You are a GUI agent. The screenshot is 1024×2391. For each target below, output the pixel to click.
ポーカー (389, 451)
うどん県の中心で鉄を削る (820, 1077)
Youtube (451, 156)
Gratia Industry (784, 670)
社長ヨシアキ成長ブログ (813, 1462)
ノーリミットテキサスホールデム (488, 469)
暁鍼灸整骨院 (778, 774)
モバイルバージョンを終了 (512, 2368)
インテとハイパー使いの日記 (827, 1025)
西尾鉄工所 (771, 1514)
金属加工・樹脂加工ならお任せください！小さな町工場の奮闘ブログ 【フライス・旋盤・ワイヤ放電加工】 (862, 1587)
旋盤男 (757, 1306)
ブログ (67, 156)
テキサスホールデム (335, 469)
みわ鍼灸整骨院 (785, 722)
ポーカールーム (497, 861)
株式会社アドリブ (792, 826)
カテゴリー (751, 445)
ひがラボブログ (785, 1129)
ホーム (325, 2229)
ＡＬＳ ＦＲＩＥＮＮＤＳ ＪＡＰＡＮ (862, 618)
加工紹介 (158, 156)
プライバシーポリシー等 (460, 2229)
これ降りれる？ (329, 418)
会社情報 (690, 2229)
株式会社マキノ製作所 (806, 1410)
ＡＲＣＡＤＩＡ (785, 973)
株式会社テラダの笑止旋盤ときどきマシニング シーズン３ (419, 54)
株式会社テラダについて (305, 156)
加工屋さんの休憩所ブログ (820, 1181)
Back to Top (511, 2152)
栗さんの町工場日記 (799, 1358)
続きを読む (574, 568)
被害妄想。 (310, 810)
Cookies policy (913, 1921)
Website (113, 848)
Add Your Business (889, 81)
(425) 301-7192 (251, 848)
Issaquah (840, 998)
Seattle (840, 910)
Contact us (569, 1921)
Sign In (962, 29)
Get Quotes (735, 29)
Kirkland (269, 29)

━━━━━━━━━━━━━━━━

(TASK) Look for the line that contains "ポーカールーム (497, 861)" in the entries above. Set it down, along with all later lines, exactly as written.

(ANSWER TO THIS PROBLEM)
ポーカールーム (497, 861)
株式会社アドリブ (792, 826)
カテゴリー (751, 445)
ひがラボブログ (785, 1129)
ホーム (325, 2229)
ＡＬＳ ＦＲＩＥＮＮＤＳ ＪＡＰＡＮ (862, 618)
加工紹介 (158, 156)
プライバシーポリシー等 (460, 2229)
これ降りれる？ (329, 418)
会社情報 (690, 2229)
株式会社マキノ製作所 (806, 1410)
ＡＲＣＡＤＩＡ (785, 973)
株式会社テラダの笑止旋盤ときどきマシニング シーズン３ (419, 54)
株式会社テラダについて (305, 156)
加工屋さんの休憩所ブログ (820, 1181)
Back to Top (511, 2152)
栗さんの町工場日記 (799, 1358)
続きを読む (574, 568)
被害妄想。 (310, 810)
Cookies policy (913, 1921)
Website (113, 848)
Add Your Business (889, 81)
(425) 301-7192 (251, 848)
Issaquah (840, 998)
Seattle (840, 910)
Contact us (569, 1921)
Sign In (962, 29)
Get Quotes (735, 29)
Kirkland (269, 29)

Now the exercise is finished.